(Data records)
== == ==

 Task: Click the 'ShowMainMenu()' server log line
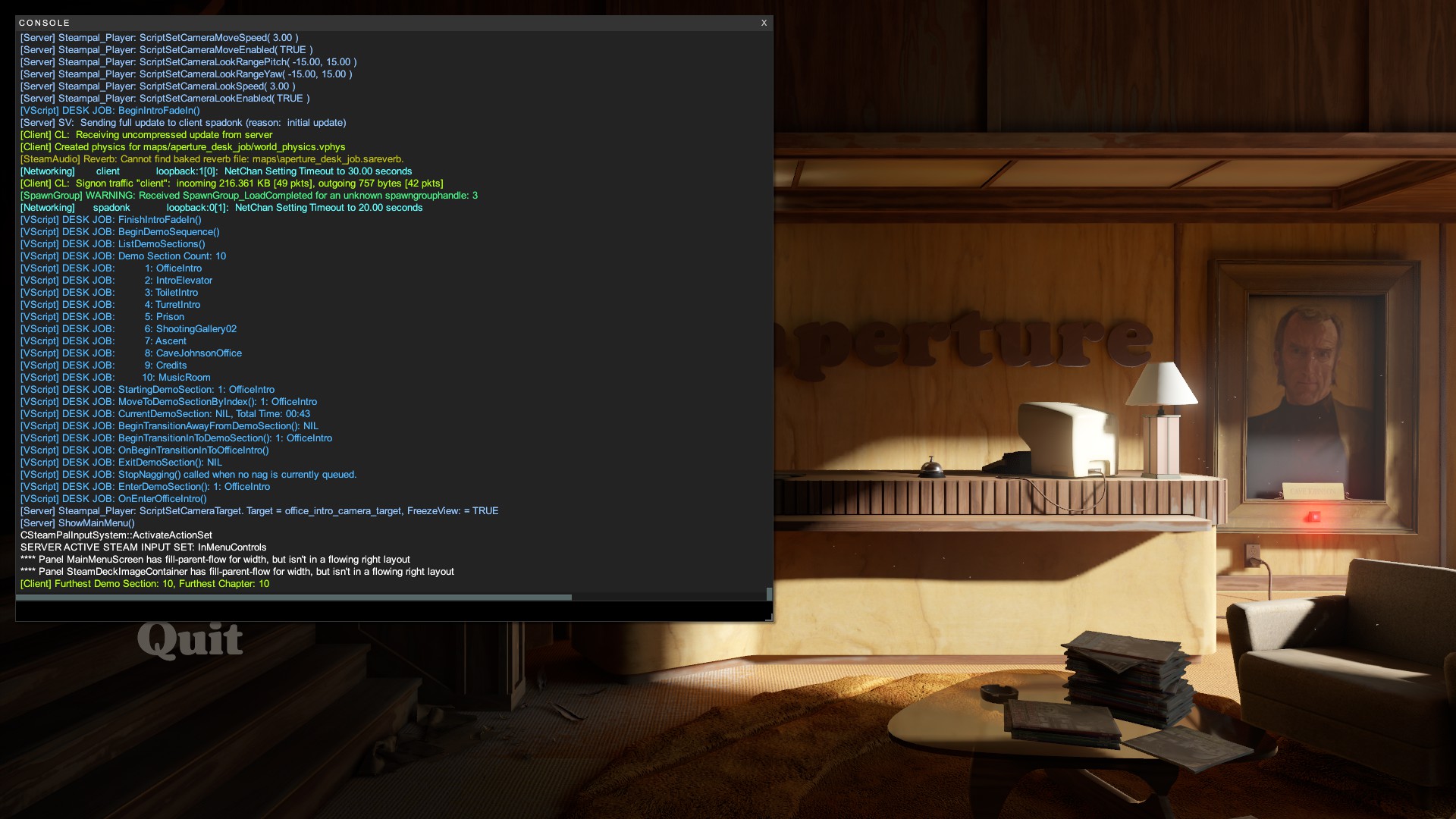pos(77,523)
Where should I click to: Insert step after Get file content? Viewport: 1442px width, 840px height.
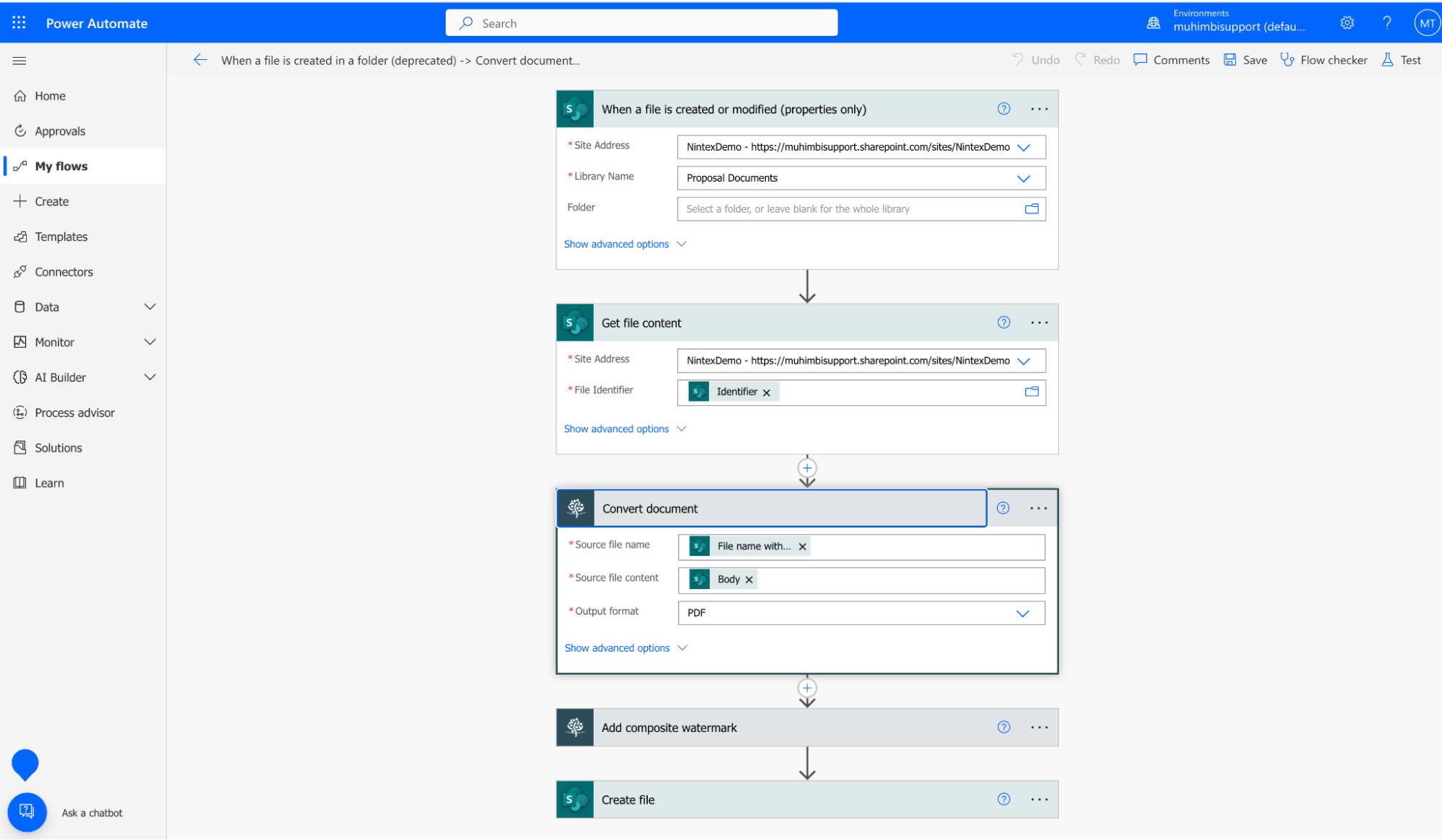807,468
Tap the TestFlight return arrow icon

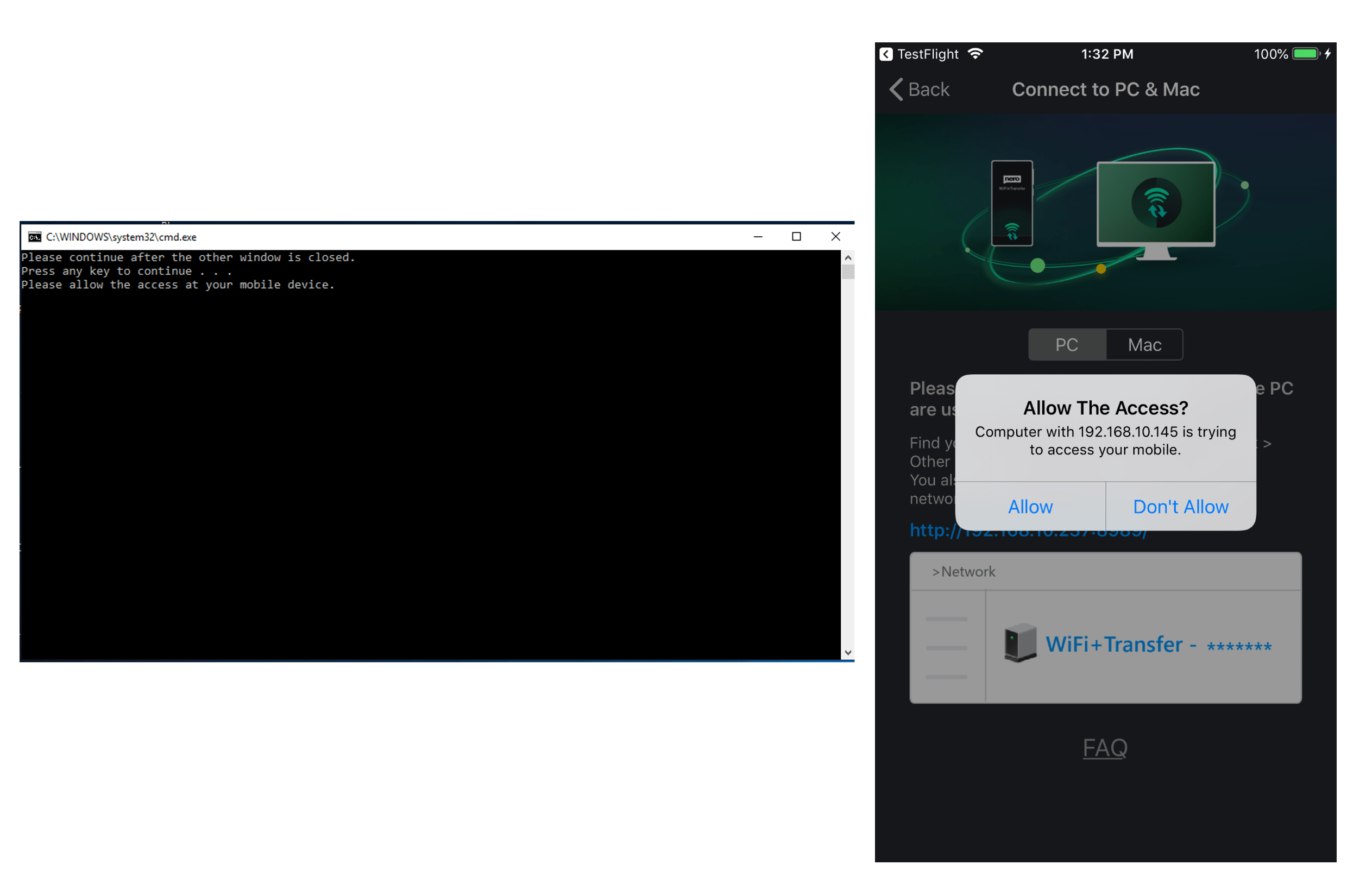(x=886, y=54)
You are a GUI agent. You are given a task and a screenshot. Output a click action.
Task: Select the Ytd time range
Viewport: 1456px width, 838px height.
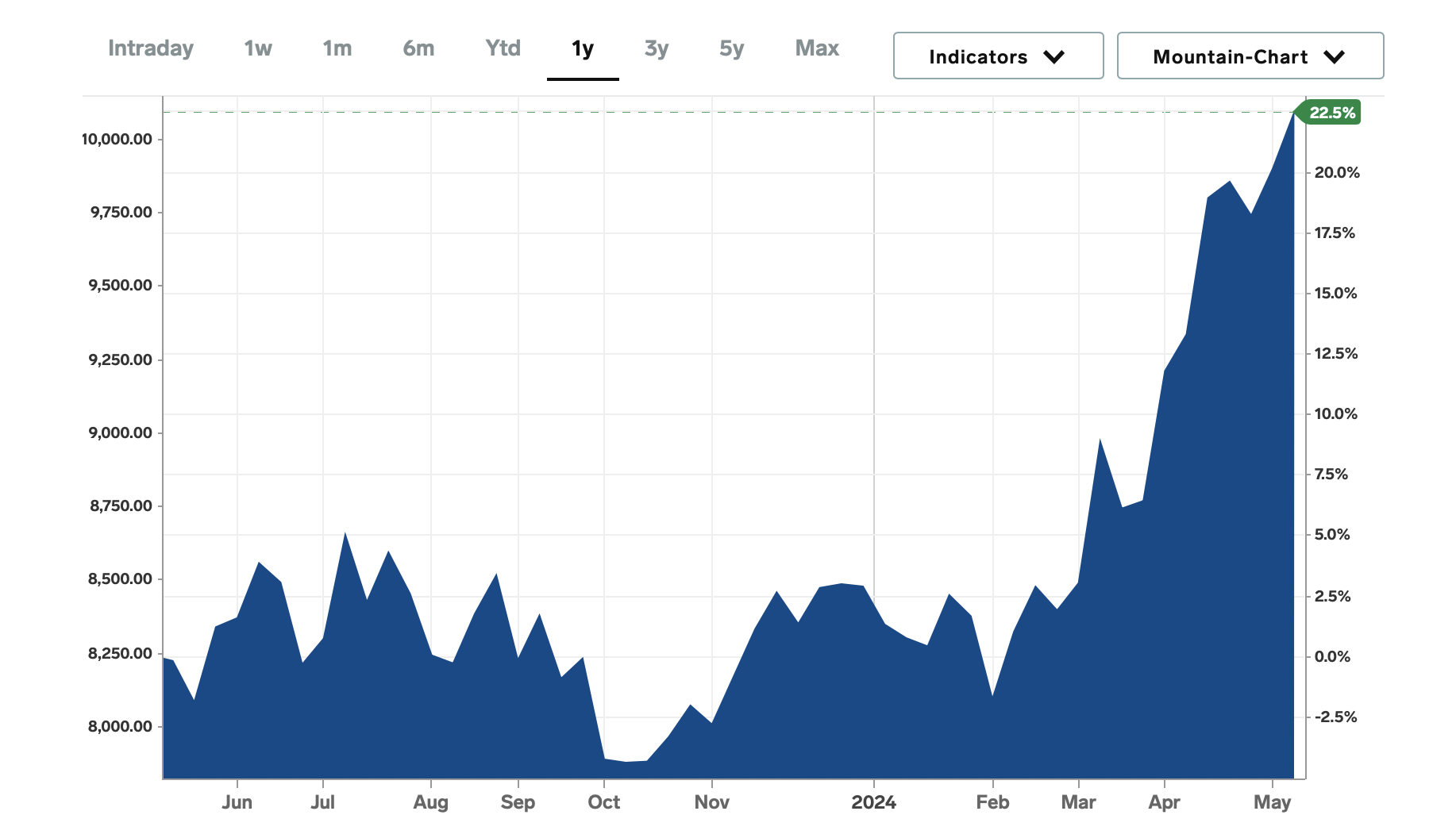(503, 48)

== == ==

(Your objective) Start at the line that contains "Task: Select the Ytd time range" and retype every line through the end of the entries above, both ends included. Exclude all pictures.

(Response to the task)
Task: Select the Ytd time range
Viewport: 1456px width, 838px height.
(503, 48)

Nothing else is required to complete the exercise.